After the address, Rice met for nearly an hour with Ayman Nour, the Egyptian opposition candidate whose campaign has been repeatedly harassed by the government, as well as seven other representatives of opposition parties and civil groups. There were no representatives from Kifaya, or Enough, the coalition of human rights, professional and legal organizations that began a drive last fall to unseat Mubarak.
In February, Rice canceled a planned visit to Egypt when the government did not immediately release Nour from jail on what U.S. officials said were trumped-up charges.
While in Egypt, Rice met with Mubarak at Sharm el-Sheikh, a resort area on the Sinai Peninsula. After the session, Foreign Minister Ahmed Aboul Gheit told reporters that the Egyptian government was committed to "free, fair and transparent" elections.
In Riyadh, the Saudi capital, Rice met with Crown Prince Abdullah, the kingdom's de facto ruler, and other officials. She later told reporters that she had raised the issue of the three jailed petitioners with the crown prince, reiterating that their actions "should not be a crime." But the foreign minister, Prince Saud Faisal, responded that they had broken Saudi laws and that the matter was therefore in the "hands of the court." Saud, who said he had not read a transcript of Rice's Cairo speech, asserted that Saudi Arabia would undertake reform at its own pace and in accordance with its traditions.

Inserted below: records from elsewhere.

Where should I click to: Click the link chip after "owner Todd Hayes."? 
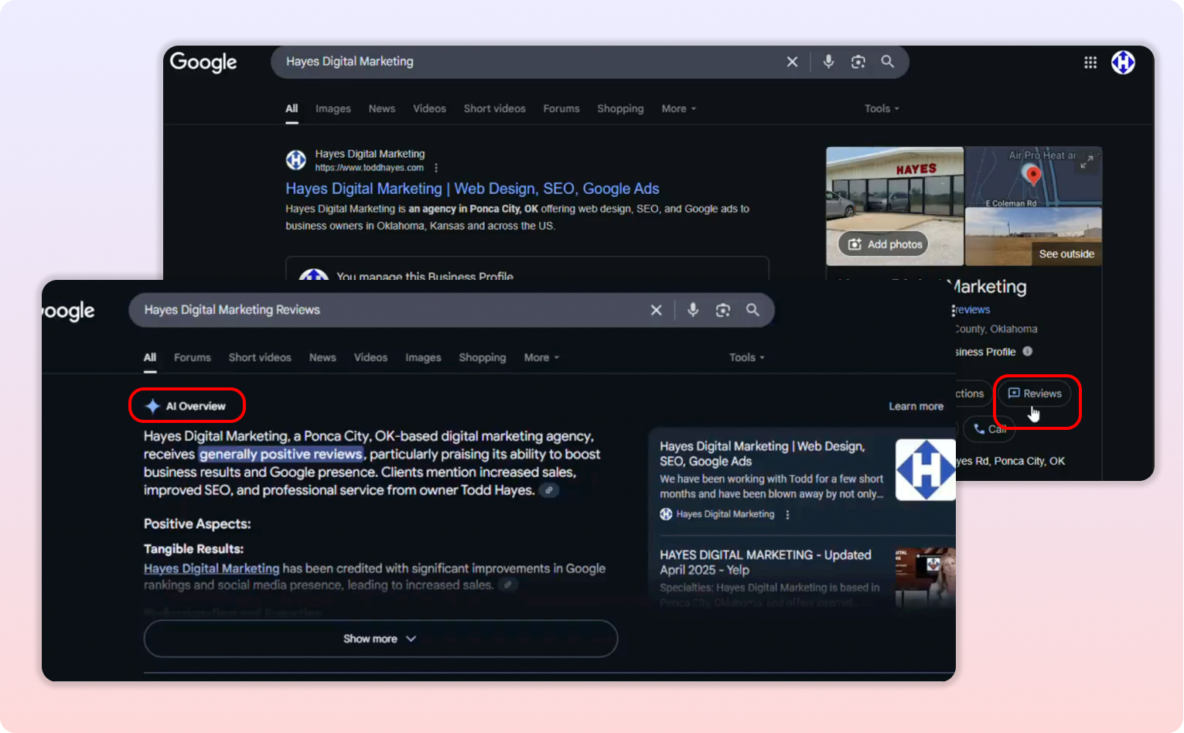549,491
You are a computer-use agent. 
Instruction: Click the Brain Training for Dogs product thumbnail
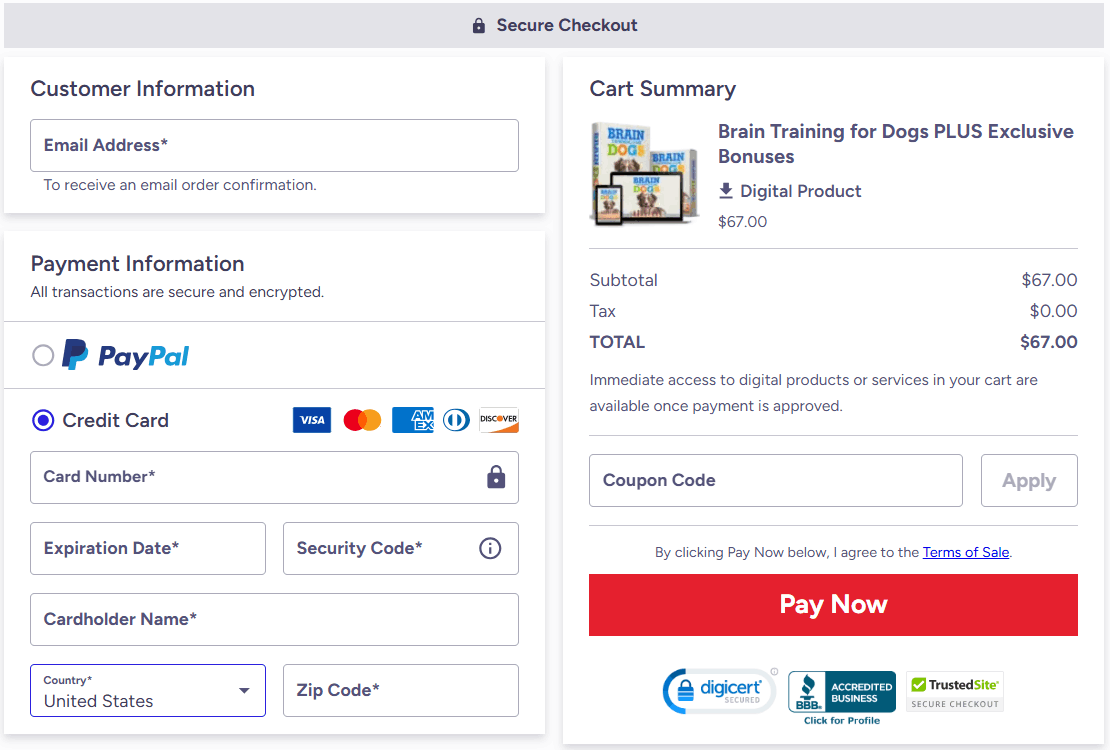pyautogui.click(x=644, y=173)
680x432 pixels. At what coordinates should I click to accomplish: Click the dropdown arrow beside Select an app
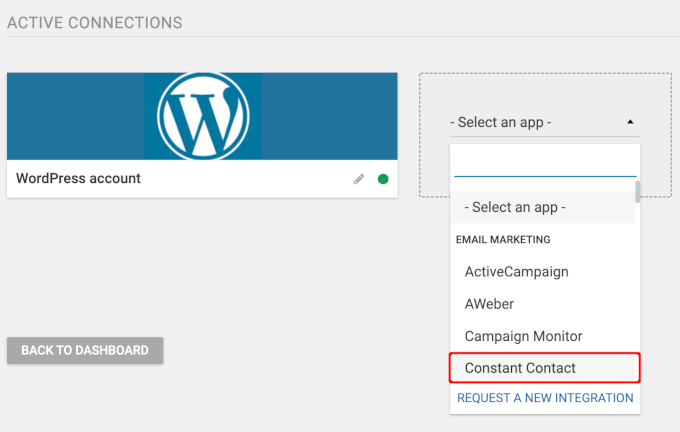pos(630,122)
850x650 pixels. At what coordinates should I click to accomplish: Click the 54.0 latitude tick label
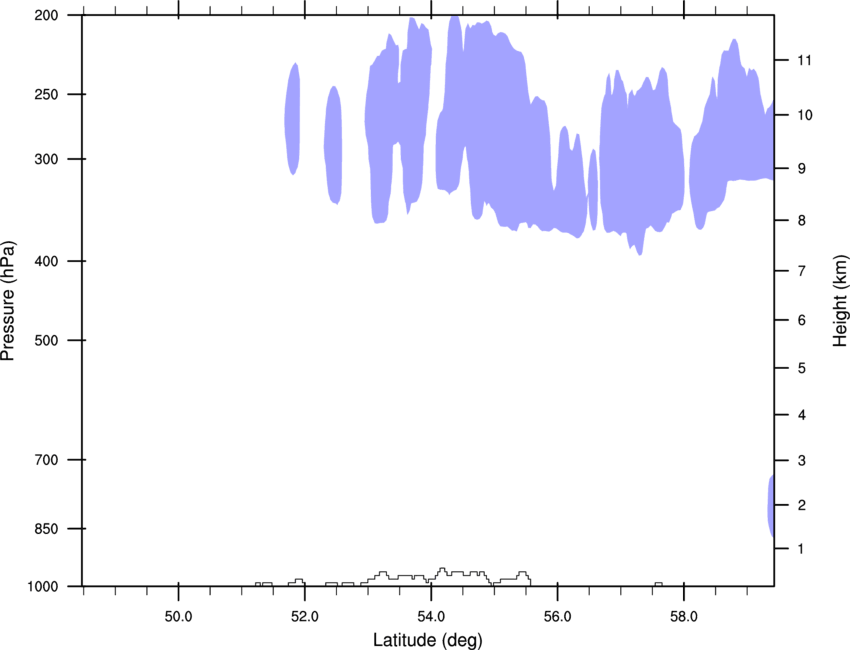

"I don't understand what the row is about, asking what type of reforms and what speed of reforms," Saud said.
Rice delivered her 25-minute speech in Cairo in workmanlike fashion, eliciting no applause from the audience of 600 until it was completed. She then took questions for 40 minutes.

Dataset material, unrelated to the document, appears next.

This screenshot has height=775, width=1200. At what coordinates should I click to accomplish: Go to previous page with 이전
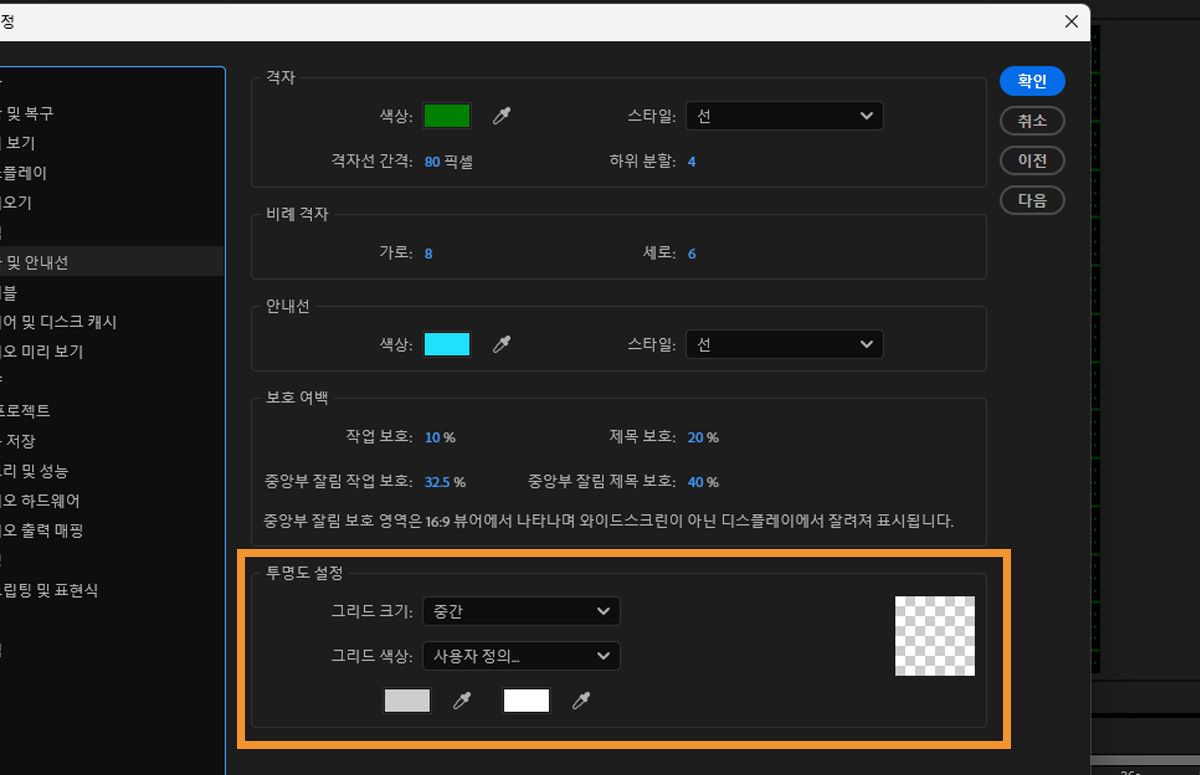pos(1032,160)
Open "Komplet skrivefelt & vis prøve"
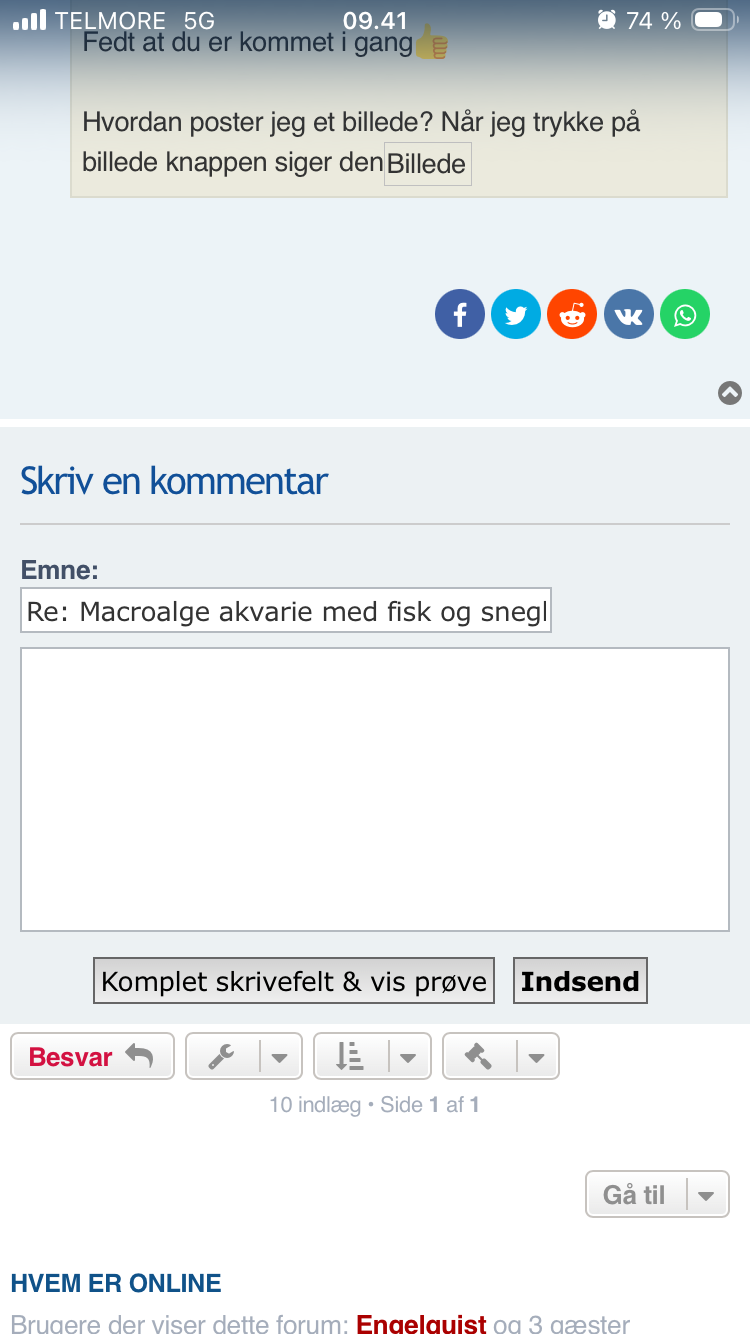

After one questioner raised the reported mistreatment of the Koran, the Muslim holy book, by U.S. soldiers, Rice said the United States was built by people who fled religious persecution and that it "would never sanction for its personnel to somehow disrespect the great book of a great religion." She said the incidents involving the Koran were "overwhelmingly, simply mistakes by people, not intentioned." Her response brought loud applause.
As is her style, Rice was forceful in the question-and-answer session in both defending U.S. policy and acknowledging shortcomings in the U.S. past. At one point, she cited the Rev. Martin Luther King Jr., who she said was responsible for her having the position she holds now. He "always talked about making America true to ourselves," she said.